The 21st Century Cures Act, signed into law on December 13, 2016, expands the scope of the Section 603 exception for an OPBD that had been billing under OPPS for OPBD services furnished prior to November 2, 2015. Section 16001 of the 21st Century Cure Act states that for 2017, providers are deemed to have been billing under OPPS for OPBD services furnished prior to November 2, 2015, if the Secretary received a provider-based attestation for the site from the provider prior to December 2, 2015. Thus, if a provider that did not actually drop a bill but did provide OPBD services prior to November 2, 2015, and did file a provider-based attestation prior to December 5, 2015, would be grandfathered in and permitted to continue billing under OPPS. The legislation requires that the attestation must have been filed pursuant to 42 C.F.R. § 413.65(b)(3).
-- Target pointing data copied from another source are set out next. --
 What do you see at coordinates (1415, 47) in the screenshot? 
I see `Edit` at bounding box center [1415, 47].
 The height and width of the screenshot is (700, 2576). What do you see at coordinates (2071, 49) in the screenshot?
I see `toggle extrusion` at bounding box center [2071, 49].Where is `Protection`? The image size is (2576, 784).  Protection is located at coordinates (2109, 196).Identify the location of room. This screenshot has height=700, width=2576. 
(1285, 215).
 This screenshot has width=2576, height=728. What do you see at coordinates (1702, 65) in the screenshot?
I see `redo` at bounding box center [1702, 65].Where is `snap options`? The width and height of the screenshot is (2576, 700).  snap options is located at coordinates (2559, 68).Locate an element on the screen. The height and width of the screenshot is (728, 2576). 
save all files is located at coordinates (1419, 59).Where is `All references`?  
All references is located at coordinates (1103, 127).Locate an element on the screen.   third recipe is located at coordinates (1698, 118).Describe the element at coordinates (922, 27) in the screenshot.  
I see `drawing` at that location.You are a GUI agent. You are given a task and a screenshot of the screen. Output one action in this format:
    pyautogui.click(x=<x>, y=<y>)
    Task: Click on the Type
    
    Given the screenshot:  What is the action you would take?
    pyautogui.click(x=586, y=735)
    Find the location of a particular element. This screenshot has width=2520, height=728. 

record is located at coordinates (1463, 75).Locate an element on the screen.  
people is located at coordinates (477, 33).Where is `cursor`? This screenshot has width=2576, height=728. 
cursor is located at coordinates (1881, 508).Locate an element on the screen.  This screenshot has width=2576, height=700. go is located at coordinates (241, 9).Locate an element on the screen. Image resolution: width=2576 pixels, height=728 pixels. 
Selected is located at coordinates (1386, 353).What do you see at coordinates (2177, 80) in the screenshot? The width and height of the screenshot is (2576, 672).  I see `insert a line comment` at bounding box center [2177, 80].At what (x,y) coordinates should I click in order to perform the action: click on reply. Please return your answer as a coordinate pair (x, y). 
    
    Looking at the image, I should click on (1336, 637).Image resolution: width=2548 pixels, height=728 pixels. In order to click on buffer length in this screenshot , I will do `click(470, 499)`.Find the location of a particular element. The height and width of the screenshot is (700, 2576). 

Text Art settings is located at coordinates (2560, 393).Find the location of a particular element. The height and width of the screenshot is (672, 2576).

Accordingly, attestations that do not meet all of the requirements of this regulatory provision likely would not be encompassed within the protections of this provision.

Section 16001 also includes provisions applicable to 2018 and subsequent years, which extend protections to certain OPBDs that were in mid-build status as of November 2, 2015. The criteria for a location to fall within the protection of these provisions are that: (1) the Secretary receives a proper provider-based attestation for the site from the provider prior to December 31, 2016 (or, if later, within 60 days after enactment of this provision); (2) the OPBD is included on the provider’s enrollment form; (3) prior to November 2, 2015, the provider had a binding written agreement with an outside unrelated party for the actual construction of the department; and (4) within 60 days after enactment of these provisions, the Secretary receives a written certification that the OPBD met these requirements from the chief executive officer or chief operating officer of the provider. As the law’s date of enactment is December 13, 2016, items 1 and 4 above are due February 14, 2017.

Ober|Kaler's Comments

The Section 603 rule, as finalized by CMS, provides a welcome reprieve from what was proposed. Still, the provisions regarding relocation are quite restrictive, providing an exception only in very limited and rare circumstances that are unlikely to provide much relief. Hospitals are encouraged to monitor CMS’s subregulatory guidance for information on the exceptions process for extraordinary circumstances.

Hospitals that fall within the parameters of the mid-build criteria must be sure to file a complete and proper provider-based attestation and a written certification that it met the mid-build criteria by February 14, 2017.